-- Start of Data section --

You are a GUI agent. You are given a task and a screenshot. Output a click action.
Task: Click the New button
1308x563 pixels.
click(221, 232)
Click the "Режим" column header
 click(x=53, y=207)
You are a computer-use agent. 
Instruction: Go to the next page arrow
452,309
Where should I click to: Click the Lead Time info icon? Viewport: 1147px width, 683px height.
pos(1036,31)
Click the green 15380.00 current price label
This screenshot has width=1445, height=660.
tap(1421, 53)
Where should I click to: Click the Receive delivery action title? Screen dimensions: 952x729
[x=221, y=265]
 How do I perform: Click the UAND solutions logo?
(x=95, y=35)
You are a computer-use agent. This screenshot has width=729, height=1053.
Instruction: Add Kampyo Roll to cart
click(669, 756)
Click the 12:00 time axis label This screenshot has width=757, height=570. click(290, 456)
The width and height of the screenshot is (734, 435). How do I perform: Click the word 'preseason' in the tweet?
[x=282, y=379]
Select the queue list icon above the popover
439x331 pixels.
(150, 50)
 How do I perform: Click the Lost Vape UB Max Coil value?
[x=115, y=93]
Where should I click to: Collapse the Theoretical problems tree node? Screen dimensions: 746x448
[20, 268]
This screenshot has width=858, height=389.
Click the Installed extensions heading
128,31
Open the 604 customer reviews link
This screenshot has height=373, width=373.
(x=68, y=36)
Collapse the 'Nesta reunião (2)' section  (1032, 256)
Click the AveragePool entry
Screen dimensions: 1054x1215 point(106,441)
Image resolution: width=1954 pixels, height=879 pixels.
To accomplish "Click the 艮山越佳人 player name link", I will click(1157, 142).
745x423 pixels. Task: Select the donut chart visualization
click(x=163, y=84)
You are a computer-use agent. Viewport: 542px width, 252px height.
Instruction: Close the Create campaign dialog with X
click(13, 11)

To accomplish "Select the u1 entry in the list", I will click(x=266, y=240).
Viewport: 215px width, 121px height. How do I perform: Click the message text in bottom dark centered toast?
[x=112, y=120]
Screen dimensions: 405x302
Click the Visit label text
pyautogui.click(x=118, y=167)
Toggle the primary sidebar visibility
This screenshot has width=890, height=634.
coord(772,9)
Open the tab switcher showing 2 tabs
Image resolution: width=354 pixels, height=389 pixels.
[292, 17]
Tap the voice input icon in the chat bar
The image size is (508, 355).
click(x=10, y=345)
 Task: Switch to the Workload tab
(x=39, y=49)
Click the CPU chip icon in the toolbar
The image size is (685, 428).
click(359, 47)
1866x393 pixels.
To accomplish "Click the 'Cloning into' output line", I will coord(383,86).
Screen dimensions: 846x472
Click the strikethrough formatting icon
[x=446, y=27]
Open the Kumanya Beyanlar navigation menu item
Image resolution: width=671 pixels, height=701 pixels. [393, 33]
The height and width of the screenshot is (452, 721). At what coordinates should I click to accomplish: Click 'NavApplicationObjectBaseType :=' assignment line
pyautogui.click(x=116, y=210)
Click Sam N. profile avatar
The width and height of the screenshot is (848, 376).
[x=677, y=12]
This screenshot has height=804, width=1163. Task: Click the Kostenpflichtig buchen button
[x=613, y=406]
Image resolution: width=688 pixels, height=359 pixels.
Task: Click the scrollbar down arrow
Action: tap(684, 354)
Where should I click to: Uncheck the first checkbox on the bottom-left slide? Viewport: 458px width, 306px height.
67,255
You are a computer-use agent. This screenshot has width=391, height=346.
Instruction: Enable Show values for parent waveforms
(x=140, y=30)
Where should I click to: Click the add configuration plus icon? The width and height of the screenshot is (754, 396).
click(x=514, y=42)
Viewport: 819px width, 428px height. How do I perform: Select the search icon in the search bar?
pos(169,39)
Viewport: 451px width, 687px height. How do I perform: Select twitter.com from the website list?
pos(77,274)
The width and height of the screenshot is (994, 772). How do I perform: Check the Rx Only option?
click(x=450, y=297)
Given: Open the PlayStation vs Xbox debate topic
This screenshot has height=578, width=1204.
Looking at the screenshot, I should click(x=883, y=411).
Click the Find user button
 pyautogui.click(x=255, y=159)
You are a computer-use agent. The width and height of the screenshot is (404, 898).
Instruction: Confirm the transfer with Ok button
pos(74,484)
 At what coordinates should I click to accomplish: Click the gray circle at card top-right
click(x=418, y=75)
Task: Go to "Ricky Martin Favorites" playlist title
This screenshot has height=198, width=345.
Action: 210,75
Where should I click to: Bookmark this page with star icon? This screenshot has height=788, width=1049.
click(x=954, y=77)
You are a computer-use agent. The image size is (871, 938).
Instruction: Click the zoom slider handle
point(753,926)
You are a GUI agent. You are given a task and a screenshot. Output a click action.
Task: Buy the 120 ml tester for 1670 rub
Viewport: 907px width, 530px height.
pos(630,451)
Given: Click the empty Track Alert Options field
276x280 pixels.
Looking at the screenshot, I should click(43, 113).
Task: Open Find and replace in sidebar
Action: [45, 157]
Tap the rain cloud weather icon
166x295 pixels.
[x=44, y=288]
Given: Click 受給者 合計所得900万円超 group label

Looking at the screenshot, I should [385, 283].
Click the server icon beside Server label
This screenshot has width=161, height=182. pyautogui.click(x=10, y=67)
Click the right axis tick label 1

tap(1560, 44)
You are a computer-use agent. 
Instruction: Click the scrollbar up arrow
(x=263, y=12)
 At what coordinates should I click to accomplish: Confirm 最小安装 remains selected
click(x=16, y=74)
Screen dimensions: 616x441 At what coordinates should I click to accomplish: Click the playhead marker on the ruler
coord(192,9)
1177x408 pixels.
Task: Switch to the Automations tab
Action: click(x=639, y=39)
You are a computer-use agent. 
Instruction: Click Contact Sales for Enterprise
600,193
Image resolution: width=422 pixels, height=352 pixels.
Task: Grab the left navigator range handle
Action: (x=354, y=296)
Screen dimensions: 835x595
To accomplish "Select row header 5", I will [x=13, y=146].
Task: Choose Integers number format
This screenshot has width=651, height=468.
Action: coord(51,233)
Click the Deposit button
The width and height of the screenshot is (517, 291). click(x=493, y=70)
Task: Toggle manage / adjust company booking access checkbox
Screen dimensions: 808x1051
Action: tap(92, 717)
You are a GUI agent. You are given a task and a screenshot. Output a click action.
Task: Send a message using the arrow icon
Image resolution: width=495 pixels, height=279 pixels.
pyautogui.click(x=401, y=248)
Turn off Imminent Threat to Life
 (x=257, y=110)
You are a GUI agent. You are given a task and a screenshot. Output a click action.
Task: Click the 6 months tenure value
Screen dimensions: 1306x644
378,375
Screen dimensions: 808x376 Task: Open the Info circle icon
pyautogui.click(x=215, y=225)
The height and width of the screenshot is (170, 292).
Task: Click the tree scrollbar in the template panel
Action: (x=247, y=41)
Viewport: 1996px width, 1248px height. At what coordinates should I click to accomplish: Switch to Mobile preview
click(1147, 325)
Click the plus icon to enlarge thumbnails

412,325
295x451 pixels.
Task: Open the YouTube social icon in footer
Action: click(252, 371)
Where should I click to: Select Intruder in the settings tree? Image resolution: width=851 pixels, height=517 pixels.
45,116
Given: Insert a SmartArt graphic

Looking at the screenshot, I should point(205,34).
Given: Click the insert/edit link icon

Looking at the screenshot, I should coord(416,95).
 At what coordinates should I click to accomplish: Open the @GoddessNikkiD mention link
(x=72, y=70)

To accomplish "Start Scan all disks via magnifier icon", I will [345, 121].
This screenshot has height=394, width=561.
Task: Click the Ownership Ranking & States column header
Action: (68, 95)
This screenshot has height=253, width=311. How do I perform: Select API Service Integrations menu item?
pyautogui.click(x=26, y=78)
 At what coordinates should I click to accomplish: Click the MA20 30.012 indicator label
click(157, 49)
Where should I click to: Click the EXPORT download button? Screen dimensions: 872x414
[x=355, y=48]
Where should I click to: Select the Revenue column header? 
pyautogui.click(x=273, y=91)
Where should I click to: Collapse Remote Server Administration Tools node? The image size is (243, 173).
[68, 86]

-- End of Data section --

Print the stretch of lines from the one containing "The width and height of the screenshot is (994, 772)." through the one containing "Action: (x=354, y=296)", both included, exactly as they appear.

The width and height of the screenshot is (994, 772). How do I perform: Check the Rx Only option?
click(x=450, y=297)
Given: Open the PlayStation vs Xbox debate topic
This screenshot has height=578, width=1204.
Looking at the screenshot, I should click(x=883, y=411).
Click the Find user button
 pyautogui.click(x=255, y=159)
You are a computer-use agent. The width and height of the screenshot is (404, 898).
Instruction: Confirm the transfer with Ok button
pos(74,484)
 At what coordinates should I click to accomplish: Click the gray circle at card top-right
click(x=418, y=75)
Task: Go to "Ricky Martin Favorites" playlist title
This screenshot has height=198, width=345.
Action: 210,75
Where should I click to: Bookmark this page with star icon? This screenshot has height=788, width=1049.
click(x=954, y=77)
You are a computer-use agent. The image size is (871, 938).
Instruction: Click the zoom slider handle
point(753,926)
You are a GUI agent. You are given a task and a screenshot. Output a click action.
Task: Buy the 120 ml tester for 1670 rub
Viewport: 907px width, 530px height.
pos(630,451)
Given: Click the empty Track Alert Options field
276x280 pixels.
Looking at the screenshot, I should click(43, 113).
Task: Open Find and replace in sidebar
Action: [45, 157]
Tap the rain cloud weather icon
166x295 pixels.
[x=44, y=288]
Given: Click 受給者 合計所得900万円超 group label

Looking at the screenshot, I should [385, 283].
Click the server icon beside Server label
This screenshot has width=161, height=182. pyautogui.click(x=10, y=67)
Click the right axis tick label 1

tap(1560, 44)
You are a computer-use agent. 
Instruction: Click the scrollbar up arrow
(x=263, y=12)
 At what coordinates should I click to accomplish: Confirm 最小安装 remains selected
click(x=16, y=74)
Screen dimensions: 616x441 At what coordinates should I click to accomplish: Click the playhead marker on the ruler
coord(192,9)
1177x408 pixels.
Task: Switch to the Automations tab
Action: click(x=639, y=39)
You are a computer-use agent. 
Instruction: Click Contact Sales for Enterprise
600,193
Image resolution: width=422 pixels, height=352 pixels.
Task: Grab the left navigator range handle
Action: (x=354, y=296)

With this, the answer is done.